#### The problem
Repeat, line for line, only the span that opens at the "Screen dimensions: 812x522" line and closes at the final line below. Skip the pictures.

#### The records
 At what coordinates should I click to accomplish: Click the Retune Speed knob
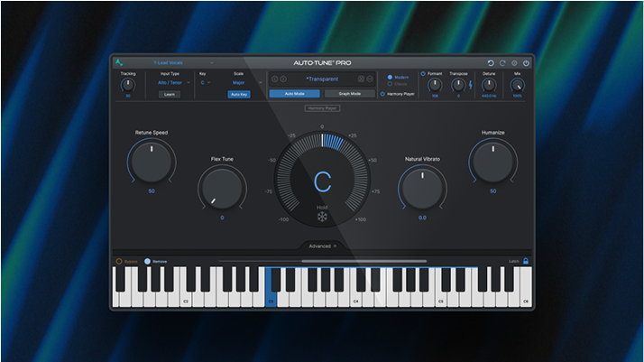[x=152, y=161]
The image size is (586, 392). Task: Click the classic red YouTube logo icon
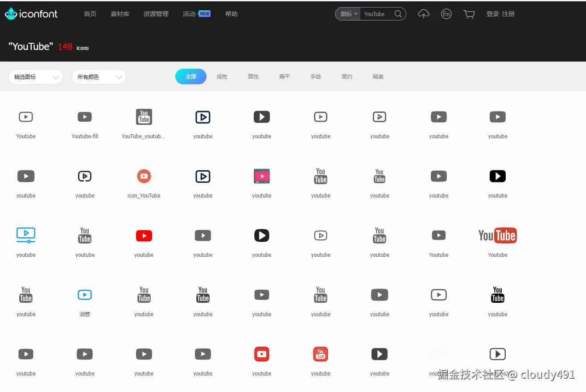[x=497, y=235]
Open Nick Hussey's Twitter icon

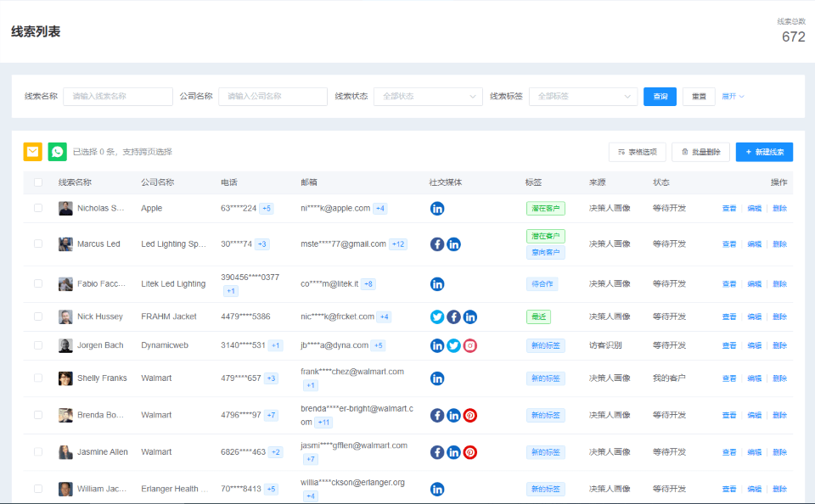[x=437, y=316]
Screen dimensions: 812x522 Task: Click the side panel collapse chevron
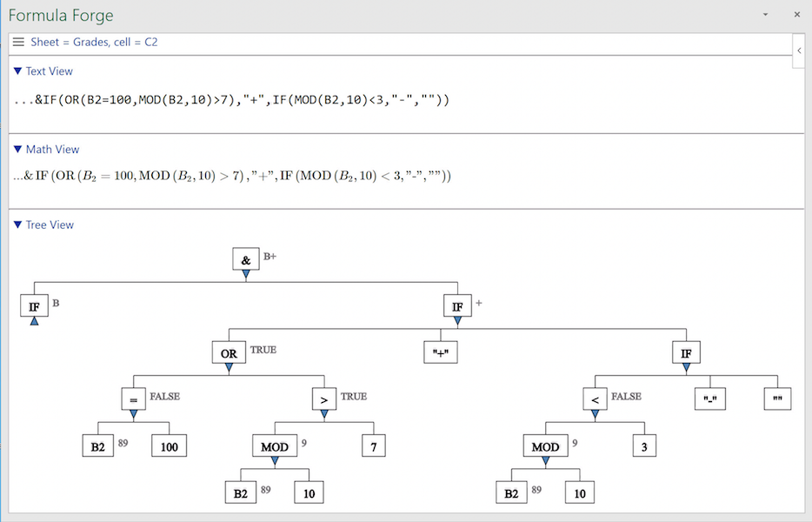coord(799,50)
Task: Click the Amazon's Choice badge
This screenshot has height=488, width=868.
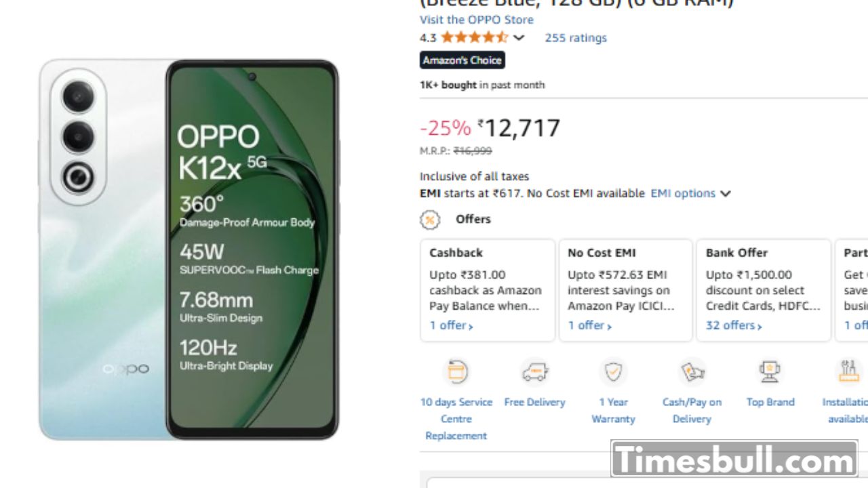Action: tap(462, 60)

#### Exercise response
Screen dimensions: 812x522 Task: Click the side panel collapse chevron
coord(799,50)
Task: Click the Amazon's Choice badge
This screenshot has height=488, width=868.
Action: tap(462, 60)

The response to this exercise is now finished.